[Directions for this task]
Among the entries that follow, the required portion opens with the line containing "Where should I click to: Click the check" and closes with the line containing "Where should I click to: Click the down". Give that portion again exactly, and nothing else.

Records provided Block Start

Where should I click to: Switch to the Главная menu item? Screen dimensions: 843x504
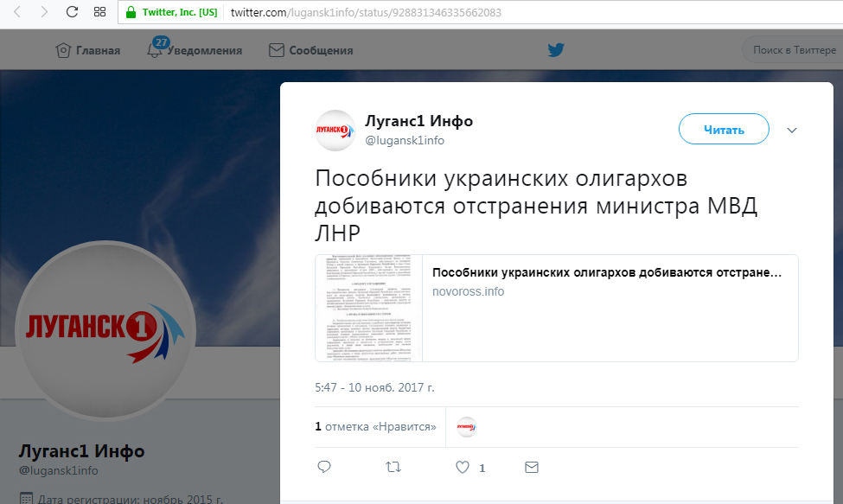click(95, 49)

Records provided Block End
Records provided Block Start

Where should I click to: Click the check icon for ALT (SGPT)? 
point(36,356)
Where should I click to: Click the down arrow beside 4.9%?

Records provided Block End

[Written answer]
Where should I click to: Click the check icon for ALT (SGPT)? 
point(36,356)
Where should I click to: Click the down arrow beside 4.9%?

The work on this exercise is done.